La bataille des titans de l'aluminium qui s'engage avec l'OPA d'Alcoa sur Alcan provoquera sans doute quelques dégâts collatéraux sur territoire suisse. Les deux entreprises américaine et canadienne y sont en effet implantées, chacune à leur manière.

Alcan arrive en Valais en 2000 en fusionnant avec la légendaire Alusuisse, présente à Steg et Sierre depuis un siècle. Une fusion qui fera passer progressivement le nombre d'emplois de 1586 à moins de 950, au gré de divers soubresauts. En 2005, c'est notamment la séparation d'avec Novelis et son laminoir de tôles. Mais surtout l'an dernier la fermeture de l'électrolyse de Steg: 180 emplois à la trappe. Raison invoquée: le prix de l'énergie qui n'était plus concurrentiel en Valais, un problème pas spécifiquement local «ni même européen mais mondial» comme était venu l'expliquer sur place Michel Jacques, le président d'Alcan Produits, invoquant des tarifs deux fois inférieurs au Canada ou en Océanie par rapport à l'Europe. Bref un climat pas franchement serein avec par exemple cette déclaration d'un membre de la commission du personnel devant le Conseil d'Etat: «A Alcan, tous les jours, on nous parle de grande famille. Aujourd'hui, au moins, on sait que les parents sont des menteurs.»
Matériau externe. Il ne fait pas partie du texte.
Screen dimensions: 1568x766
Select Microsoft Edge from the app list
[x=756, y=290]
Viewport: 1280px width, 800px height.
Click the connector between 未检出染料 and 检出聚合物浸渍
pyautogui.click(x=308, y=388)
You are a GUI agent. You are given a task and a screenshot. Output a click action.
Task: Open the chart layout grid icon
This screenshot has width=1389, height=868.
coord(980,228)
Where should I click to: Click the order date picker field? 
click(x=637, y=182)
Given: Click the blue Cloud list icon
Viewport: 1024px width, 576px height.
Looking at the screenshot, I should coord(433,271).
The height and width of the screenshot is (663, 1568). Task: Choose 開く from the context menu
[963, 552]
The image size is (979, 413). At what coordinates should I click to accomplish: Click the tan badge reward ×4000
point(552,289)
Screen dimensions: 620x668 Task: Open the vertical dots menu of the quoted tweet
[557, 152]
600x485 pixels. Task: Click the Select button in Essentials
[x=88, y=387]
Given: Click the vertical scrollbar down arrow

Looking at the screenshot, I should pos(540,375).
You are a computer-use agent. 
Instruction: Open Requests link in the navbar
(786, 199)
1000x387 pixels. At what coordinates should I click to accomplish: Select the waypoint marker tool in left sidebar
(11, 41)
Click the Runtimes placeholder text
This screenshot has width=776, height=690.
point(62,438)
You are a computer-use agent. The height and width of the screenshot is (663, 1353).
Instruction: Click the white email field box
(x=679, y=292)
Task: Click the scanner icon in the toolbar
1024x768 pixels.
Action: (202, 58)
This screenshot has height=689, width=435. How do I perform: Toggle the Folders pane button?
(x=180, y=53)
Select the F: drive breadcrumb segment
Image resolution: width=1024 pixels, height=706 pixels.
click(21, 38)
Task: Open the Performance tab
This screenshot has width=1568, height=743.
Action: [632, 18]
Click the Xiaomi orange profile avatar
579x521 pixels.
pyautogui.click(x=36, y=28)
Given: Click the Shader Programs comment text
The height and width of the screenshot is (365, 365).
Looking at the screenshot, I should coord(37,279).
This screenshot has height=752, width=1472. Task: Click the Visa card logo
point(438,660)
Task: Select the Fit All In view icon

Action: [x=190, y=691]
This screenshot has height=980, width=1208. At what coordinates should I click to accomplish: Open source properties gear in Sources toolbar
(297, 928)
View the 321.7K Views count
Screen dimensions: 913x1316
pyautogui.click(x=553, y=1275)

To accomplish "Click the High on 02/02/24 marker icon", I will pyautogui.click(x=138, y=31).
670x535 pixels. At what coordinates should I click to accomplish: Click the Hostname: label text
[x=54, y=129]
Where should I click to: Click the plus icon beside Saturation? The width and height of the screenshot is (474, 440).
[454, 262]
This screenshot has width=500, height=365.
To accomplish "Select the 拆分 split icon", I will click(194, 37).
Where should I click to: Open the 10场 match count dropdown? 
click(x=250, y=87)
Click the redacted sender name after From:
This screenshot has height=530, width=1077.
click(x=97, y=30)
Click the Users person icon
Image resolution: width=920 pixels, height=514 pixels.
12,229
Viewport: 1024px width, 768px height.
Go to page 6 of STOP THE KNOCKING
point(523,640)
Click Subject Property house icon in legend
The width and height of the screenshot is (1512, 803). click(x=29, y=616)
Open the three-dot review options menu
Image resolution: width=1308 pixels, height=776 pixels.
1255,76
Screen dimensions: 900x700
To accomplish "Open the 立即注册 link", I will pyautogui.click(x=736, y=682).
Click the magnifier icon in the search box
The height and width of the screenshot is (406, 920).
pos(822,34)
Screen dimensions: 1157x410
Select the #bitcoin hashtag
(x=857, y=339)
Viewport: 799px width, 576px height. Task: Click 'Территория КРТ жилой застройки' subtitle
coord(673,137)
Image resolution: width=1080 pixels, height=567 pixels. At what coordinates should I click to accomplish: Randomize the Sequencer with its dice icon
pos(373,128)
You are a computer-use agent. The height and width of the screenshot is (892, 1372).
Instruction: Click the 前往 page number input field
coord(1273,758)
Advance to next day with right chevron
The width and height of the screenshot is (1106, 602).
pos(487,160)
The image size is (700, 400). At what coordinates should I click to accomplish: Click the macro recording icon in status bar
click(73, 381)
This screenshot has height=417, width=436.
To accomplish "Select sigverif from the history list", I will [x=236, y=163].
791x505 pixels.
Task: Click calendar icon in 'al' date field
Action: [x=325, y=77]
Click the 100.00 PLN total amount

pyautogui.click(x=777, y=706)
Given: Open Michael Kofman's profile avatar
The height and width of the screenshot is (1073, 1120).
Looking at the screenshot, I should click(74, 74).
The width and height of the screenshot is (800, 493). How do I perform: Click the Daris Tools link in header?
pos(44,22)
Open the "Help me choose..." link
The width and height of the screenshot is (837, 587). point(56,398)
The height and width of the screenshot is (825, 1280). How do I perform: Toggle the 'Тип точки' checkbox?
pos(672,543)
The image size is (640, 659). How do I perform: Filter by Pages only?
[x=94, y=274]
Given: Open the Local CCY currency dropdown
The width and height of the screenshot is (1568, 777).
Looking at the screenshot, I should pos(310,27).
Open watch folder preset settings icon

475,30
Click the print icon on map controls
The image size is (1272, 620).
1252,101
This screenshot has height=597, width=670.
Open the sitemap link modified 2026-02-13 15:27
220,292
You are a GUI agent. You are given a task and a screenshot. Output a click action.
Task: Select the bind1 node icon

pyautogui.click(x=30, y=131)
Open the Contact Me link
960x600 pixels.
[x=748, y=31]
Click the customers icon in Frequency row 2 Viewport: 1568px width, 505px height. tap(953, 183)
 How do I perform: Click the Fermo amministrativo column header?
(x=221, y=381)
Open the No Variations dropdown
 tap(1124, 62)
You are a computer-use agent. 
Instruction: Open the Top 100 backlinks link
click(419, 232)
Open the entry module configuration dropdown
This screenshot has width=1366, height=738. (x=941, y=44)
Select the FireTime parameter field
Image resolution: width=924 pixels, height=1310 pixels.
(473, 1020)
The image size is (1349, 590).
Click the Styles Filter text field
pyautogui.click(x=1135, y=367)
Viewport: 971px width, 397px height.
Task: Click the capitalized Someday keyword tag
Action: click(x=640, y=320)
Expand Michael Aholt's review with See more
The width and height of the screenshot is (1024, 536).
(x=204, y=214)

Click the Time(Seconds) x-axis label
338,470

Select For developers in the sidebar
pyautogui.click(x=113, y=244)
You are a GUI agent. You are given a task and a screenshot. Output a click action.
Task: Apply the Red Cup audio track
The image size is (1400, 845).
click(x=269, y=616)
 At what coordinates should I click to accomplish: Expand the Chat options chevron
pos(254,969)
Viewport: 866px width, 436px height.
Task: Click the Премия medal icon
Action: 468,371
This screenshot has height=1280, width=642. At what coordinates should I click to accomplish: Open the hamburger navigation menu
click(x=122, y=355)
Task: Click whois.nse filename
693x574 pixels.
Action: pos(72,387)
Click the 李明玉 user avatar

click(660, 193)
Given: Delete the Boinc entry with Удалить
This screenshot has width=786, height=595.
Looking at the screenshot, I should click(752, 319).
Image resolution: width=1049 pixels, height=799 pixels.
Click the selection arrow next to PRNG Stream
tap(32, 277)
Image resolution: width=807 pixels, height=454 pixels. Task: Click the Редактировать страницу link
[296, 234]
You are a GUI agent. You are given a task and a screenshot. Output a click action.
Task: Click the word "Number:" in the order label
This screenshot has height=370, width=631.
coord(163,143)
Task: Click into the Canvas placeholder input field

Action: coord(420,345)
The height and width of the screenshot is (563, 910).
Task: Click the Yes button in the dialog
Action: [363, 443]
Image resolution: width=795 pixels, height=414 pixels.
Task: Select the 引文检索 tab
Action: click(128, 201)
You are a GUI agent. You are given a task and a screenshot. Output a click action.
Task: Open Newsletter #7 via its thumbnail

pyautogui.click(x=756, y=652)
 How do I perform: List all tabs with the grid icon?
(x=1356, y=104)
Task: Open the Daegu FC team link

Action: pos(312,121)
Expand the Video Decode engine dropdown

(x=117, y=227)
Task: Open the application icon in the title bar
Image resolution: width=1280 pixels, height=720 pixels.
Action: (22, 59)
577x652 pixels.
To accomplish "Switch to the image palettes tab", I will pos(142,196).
Quant à Alcoa, son quartier général pour l'Europe se situe à Genève, d'où sont dirigées ses quatre principales entreprises d'aluminium sur le Vieux Continent: métaux bruts, extrusion, produits laminés, systèmes orientés vers le bâtiment et la construction. En 2006, Alcoa avait rapatrié à Genève les employés de son bureau lausannois. Via sa fondation d'entreprise basée à Pittsburgh et spécialisée dans le financement de projets liés à l'éducation et au développement durable, Alcoa sponsorise la journée annuelle de grand nettoyage du lac Léman. Là, c'est plutôt Alcan qui risque de se faire poutzer.